* **Assignment**
Search the listing below for the string "Toggle", then copy every line it appears in.

* **Given records**
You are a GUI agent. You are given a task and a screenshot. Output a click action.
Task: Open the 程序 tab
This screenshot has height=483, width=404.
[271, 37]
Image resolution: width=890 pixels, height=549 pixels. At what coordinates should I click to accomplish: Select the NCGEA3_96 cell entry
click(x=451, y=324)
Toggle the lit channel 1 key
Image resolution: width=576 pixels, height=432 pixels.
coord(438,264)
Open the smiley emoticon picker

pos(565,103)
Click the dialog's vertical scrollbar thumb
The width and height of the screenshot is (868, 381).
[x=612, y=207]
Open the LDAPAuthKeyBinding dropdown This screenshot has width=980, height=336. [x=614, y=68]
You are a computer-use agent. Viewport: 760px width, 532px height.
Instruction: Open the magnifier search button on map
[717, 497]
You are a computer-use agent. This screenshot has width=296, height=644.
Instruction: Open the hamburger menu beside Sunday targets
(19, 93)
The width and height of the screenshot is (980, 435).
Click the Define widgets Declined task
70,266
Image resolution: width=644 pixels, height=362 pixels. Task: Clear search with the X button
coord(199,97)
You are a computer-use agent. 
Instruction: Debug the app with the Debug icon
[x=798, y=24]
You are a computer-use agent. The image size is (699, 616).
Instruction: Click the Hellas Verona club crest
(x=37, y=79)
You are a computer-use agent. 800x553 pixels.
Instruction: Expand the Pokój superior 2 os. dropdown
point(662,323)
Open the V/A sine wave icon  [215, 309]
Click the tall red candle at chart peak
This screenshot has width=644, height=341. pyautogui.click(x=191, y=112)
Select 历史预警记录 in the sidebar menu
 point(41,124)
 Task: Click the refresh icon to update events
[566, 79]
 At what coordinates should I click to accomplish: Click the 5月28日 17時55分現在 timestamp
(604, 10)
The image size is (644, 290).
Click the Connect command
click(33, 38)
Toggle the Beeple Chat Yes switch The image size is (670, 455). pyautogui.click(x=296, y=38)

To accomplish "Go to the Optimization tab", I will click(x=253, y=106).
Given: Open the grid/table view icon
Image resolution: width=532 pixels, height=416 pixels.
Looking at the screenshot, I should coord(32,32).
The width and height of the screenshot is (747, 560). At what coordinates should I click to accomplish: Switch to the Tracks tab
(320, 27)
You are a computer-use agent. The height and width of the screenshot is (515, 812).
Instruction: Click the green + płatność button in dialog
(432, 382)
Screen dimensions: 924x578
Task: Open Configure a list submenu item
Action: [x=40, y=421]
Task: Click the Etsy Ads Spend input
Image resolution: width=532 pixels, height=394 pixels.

* **Result**
Toggle the lit channel 1 key
Toggle the Beeple Chat Yes switch The image size is (670, 455). pyautogui.click(x=296, y=38)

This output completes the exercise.